Keyboard shortcuts

Press or to navigate between chapters

Press ? to show this help

Press Esc to hide this help

Local Chain Indexer

Version: 2.0.0 Last Updated: 2026-03-16


Reader orientation: This document specifies both the local chain indexer for dev environments and the production protocol state engine for the Golem (a mortal autonomous agent compiled as a single Rust binary running on a micro VM) runtime (section 15). The local indexer uses Ponder + PGlite to provide subgraph-compatible GraphQL access to mirage-rs chain data with no Docker or PostgreSQL. The production protocol state engine maintains a three-layer storage model (hot DashMap for zero-latency reads, warm redb for restart recovery, optional cold layer via rindexer/The Graph) and autonomously discovers new protocols from ~20-30 seed factory addresses. See prd2/shared/glossary.md for full term definitions.

Overview

The local chain indexer provides subgraph-compatible data access for the dev environment.
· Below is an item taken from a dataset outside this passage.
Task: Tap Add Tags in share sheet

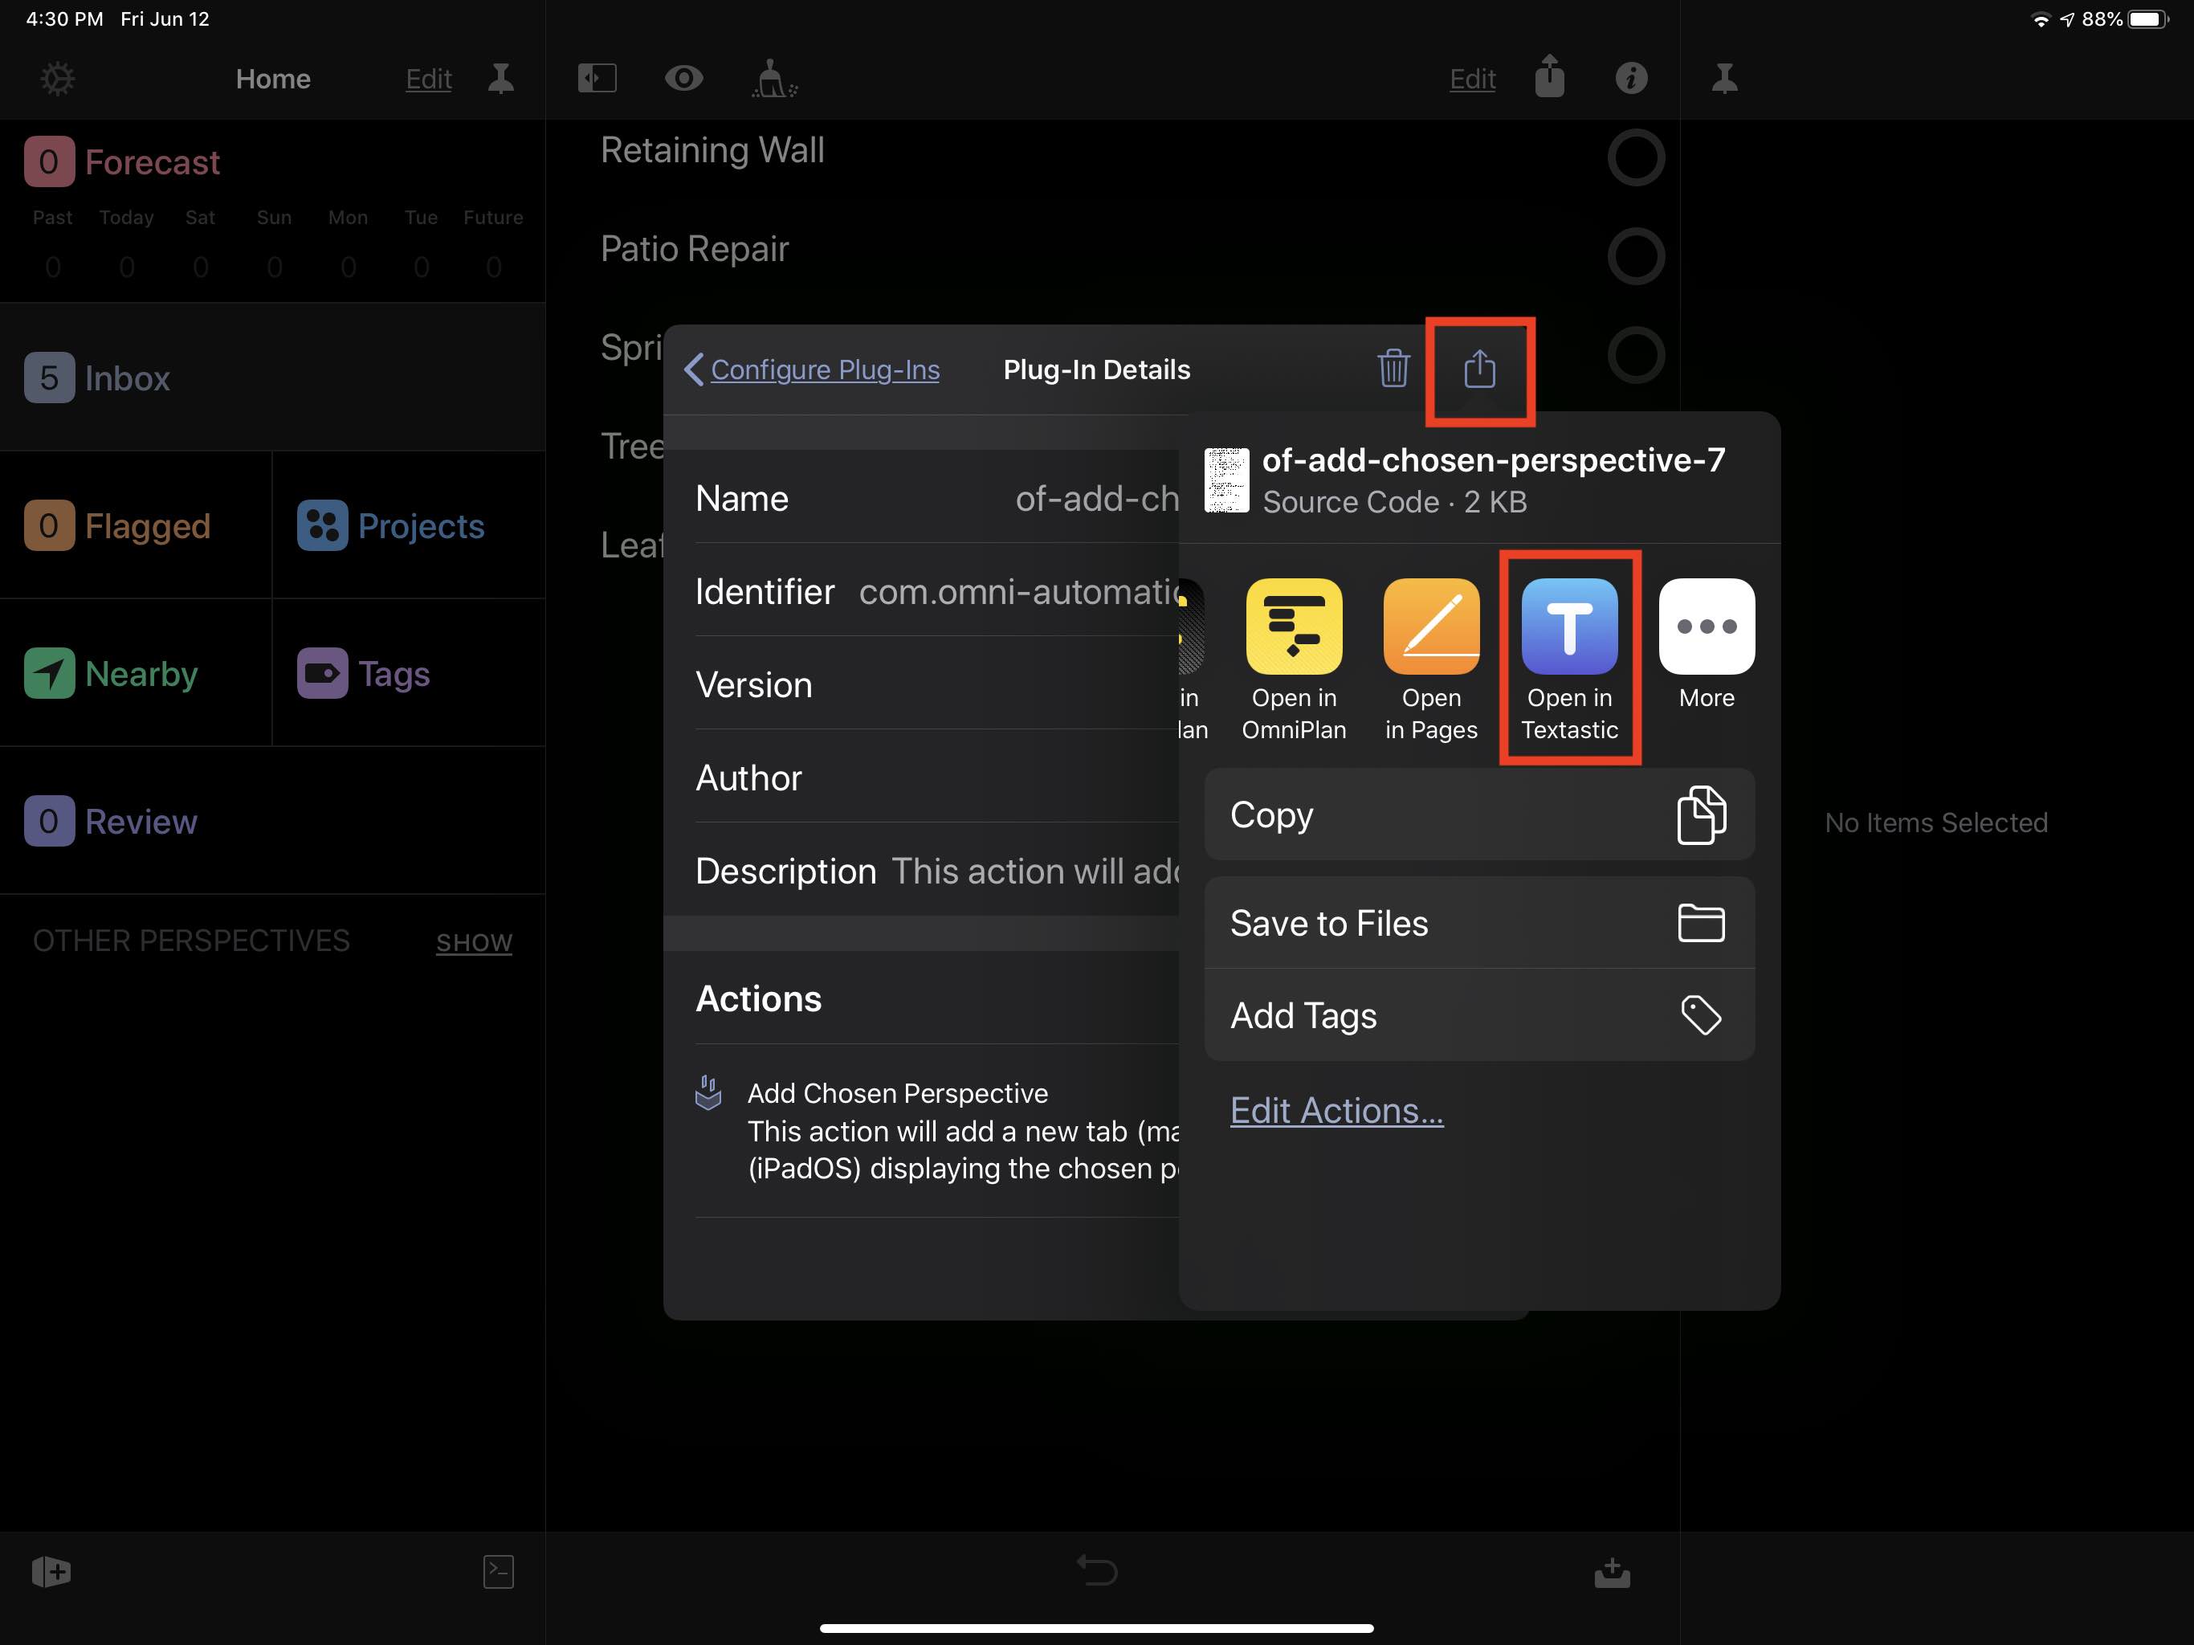Action: click(1477, 1014)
It uses Ponder v0.9 with PGlite for embedded storage – no Docker, no PostgreSQL. A translation proxy converts The Graph-format GraphQL queries into Ponder’s format, so existing data tools work transparently against the local mirage-rs chain.


Architecture

Data Tools / Debug UI
        |
        | GraphQL (The Graph format)
        v
Translation Proxy (:42070)
        |
        | GraphQL (Ponder format)
        v
Ponder Indexer (:42069)
        |
        | RPC polling
        v
mirage-rs (:8546)
  1. Ponder Indexer – Watches mirage-rs via RPC polling, indexes events into PGlite, exposes GraphQL at port 42069.
  2. Translation Proxy – HTTP server at port 42070, translates The Graph query format to Ponder’s format.
  3. Subgraph Routing – Local chain routes through the proxy instead of The Graph hosted service.

Query Transformations

The GraphPonderTransformation
first: Nlimit: NParameter rename
skip: Noffset: NParameter rename
factories(...)factorys(...)Ponder’s naive plural
Plural resultsUnwrap items arrayResponse wrapping
orderBy, whereSamePass-through

Indexed Entities

EntitySourceKey Events
FactoryV3FactoryPoolCreated
PoolV3Pool (factory pattern)Swap, Mint, Burn, Collect, Initialize
TokenMockERC20Transfer
PositionNonfungiblePositionManagerIncreaseLiquidity, DecreaseLiquidity, Transfer
AgentIdentityRegistryAgentRegistered, AgentUpdated
ReputationReputationRegistryScoreUpdated

V4 events from the singleton PoolManager are indexed via event topic filtering.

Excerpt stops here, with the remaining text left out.